Please set down only the lines from the one containing "You are a computer-use" through the end of the entries below, exactly, minus any pictures.
** Opening Data provided block **
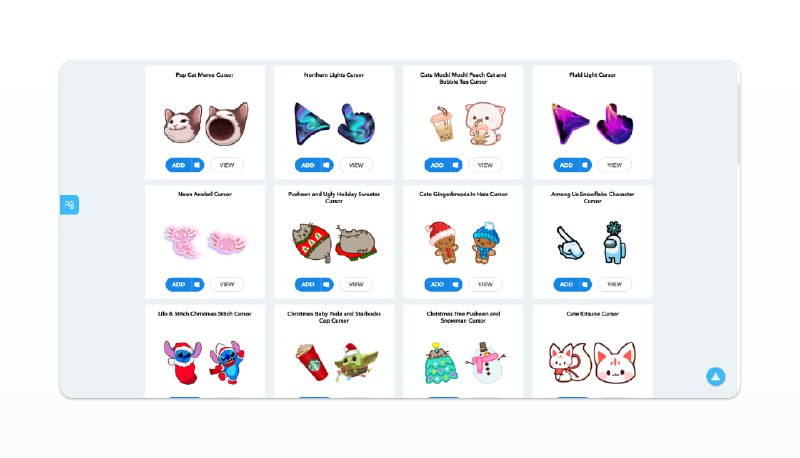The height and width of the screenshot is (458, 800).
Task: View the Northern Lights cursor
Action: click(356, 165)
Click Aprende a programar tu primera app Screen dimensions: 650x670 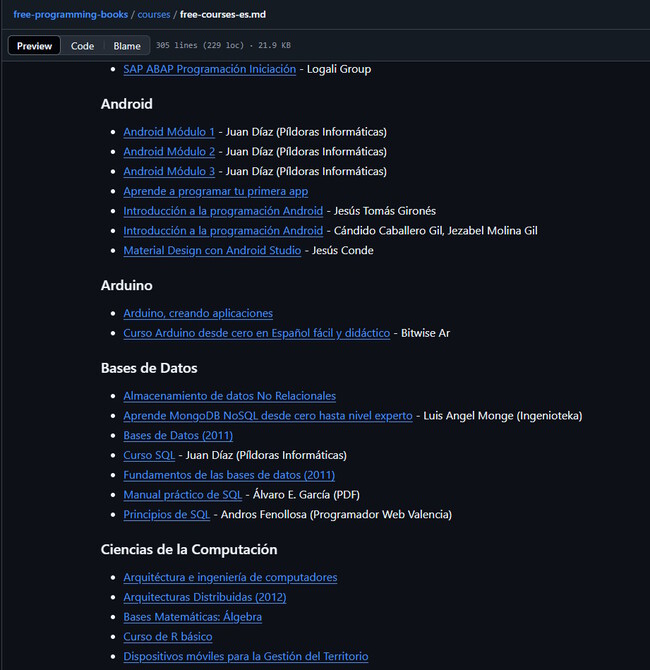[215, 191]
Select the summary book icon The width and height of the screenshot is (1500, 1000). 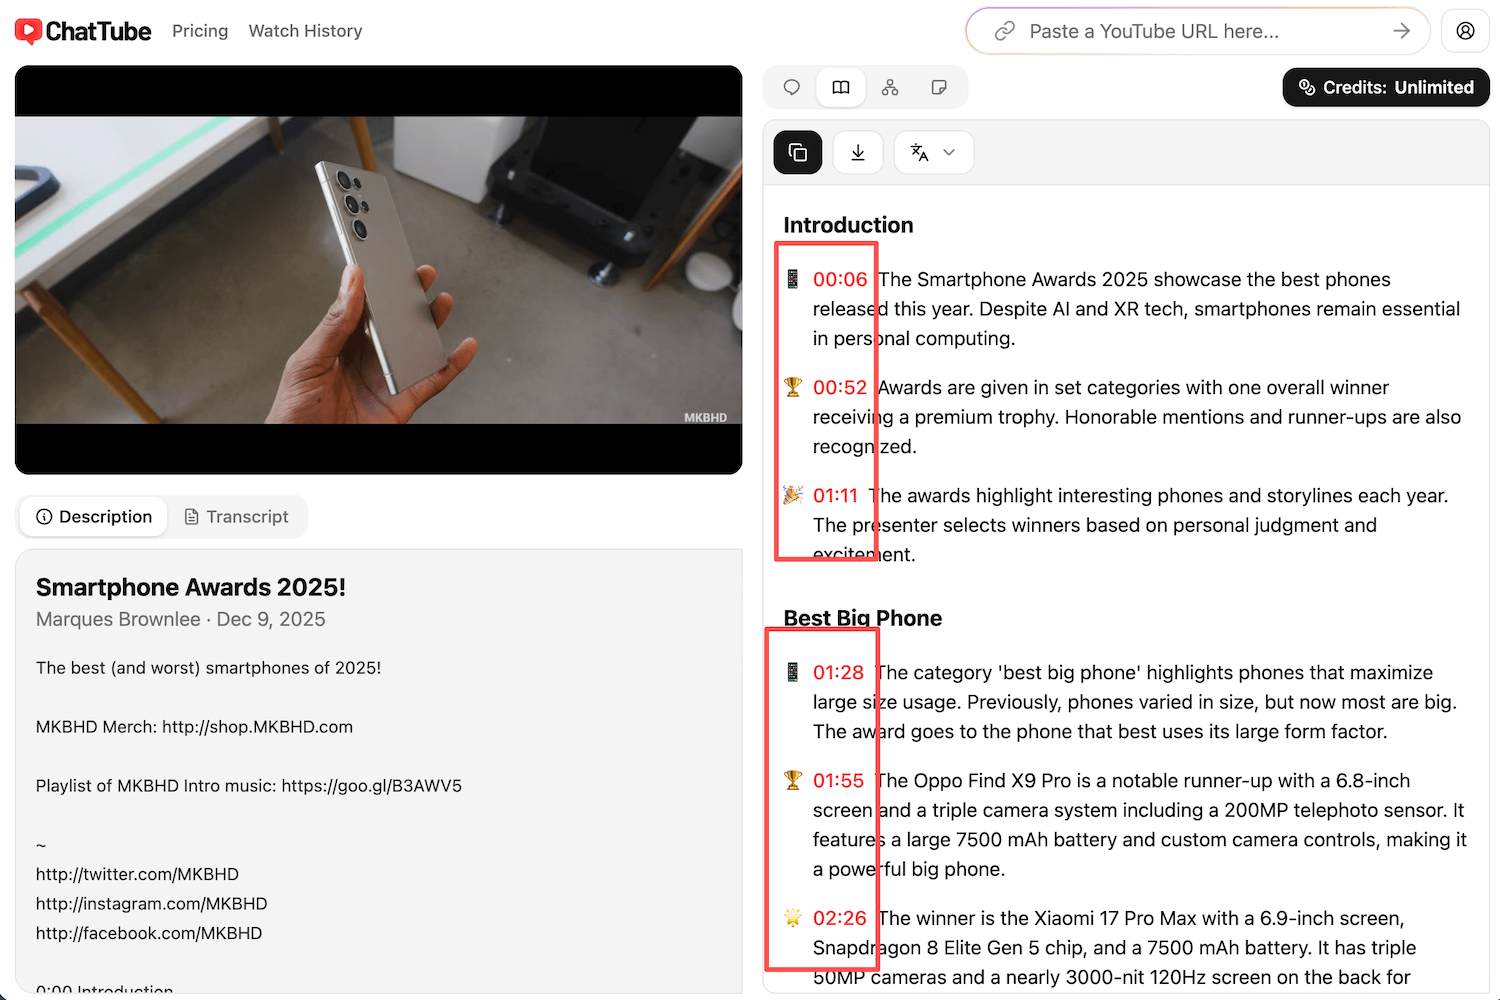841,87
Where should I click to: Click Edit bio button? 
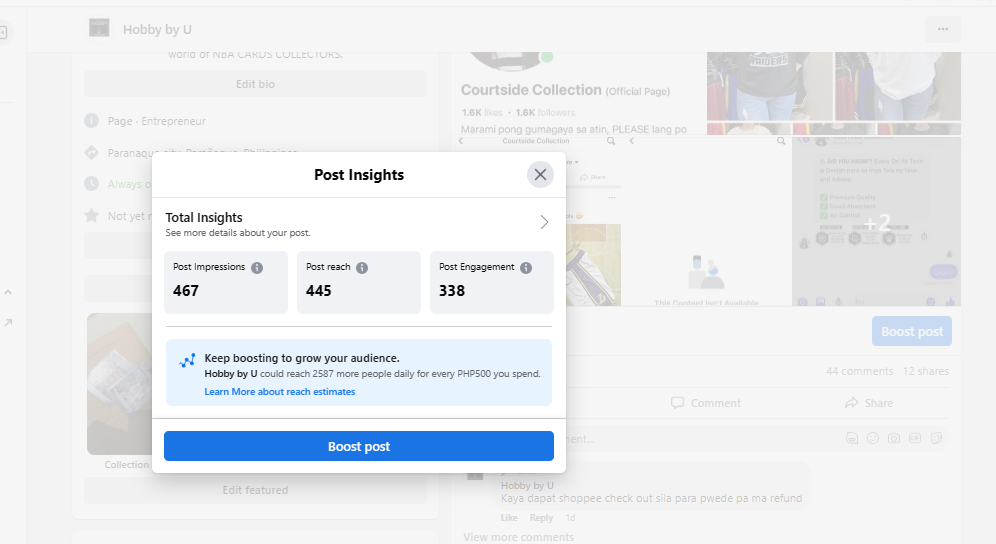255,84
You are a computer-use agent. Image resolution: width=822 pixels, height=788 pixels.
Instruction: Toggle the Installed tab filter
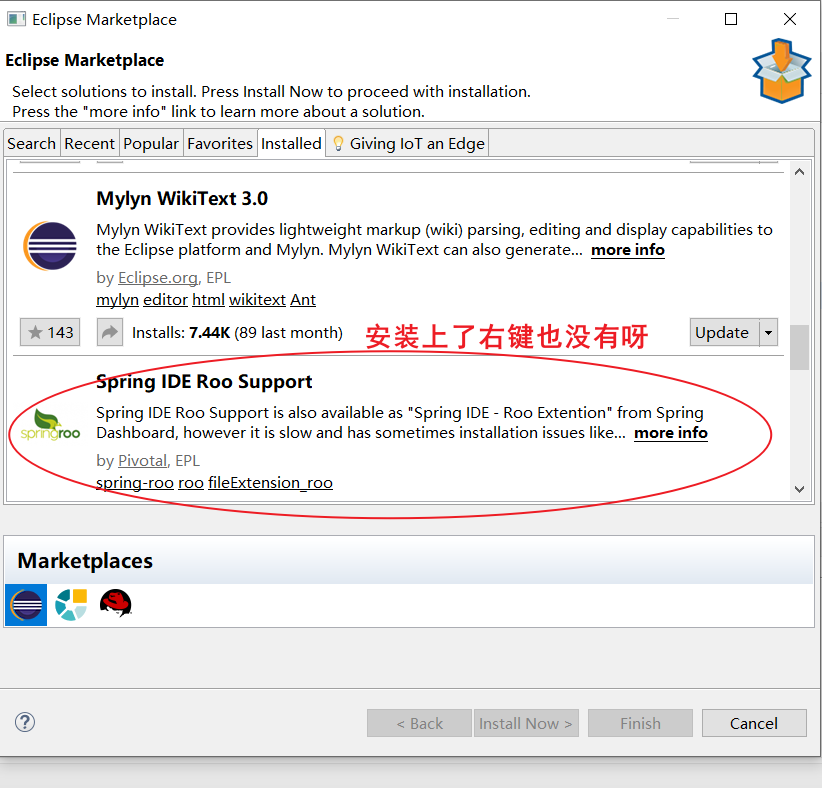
** Closing Data provided block **
### Response to this task
You are a computer-use agent. Image resolution: width=822 pixels, height=788 pixels.
Instruction: Toggle the Installed tab filter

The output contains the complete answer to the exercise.